● WHAT YOU HAVE TO DO: Could you write out the data again, requests included, from the line with "Task: Click the Sogou input method S icon" up to and including the last line, scaling every coordinate in the answers by 1.25 and rounding to whole numbers, with halves rounded up? Leave the pictures out.

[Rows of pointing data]
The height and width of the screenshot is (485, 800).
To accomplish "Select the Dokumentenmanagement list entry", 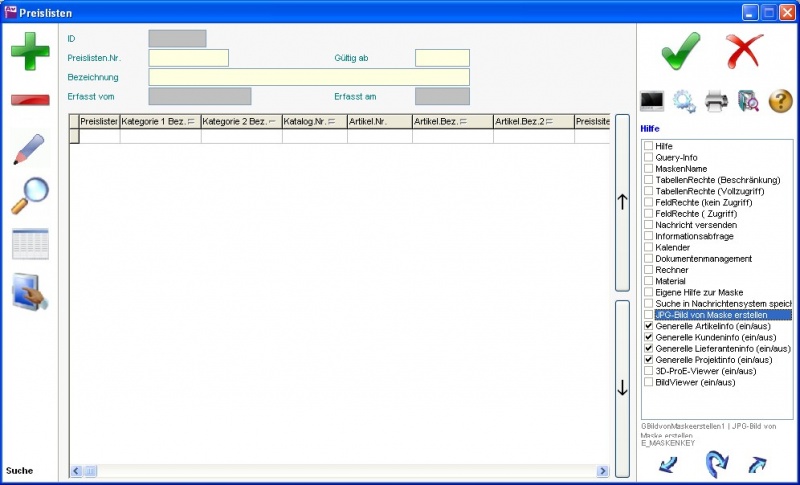I will [x=703, y=258].
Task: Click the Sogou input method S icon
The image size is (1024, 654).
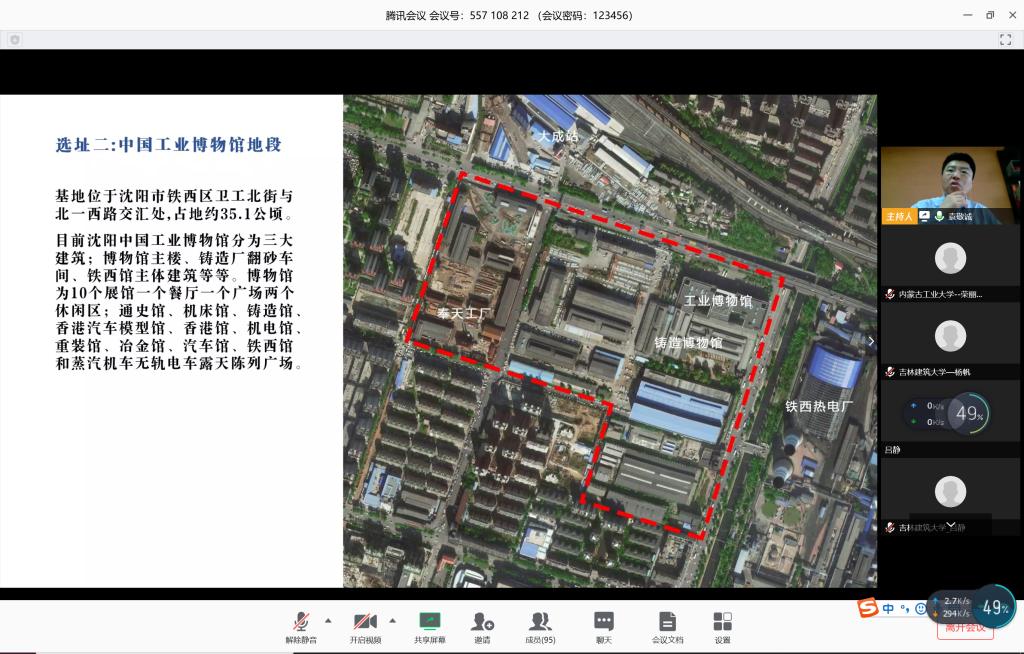Action: (867, 608)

● FULL OUTPUT:
Task: Click the Sogou input method S icon
The image size is (1024, 654).
Action: (1084, 760)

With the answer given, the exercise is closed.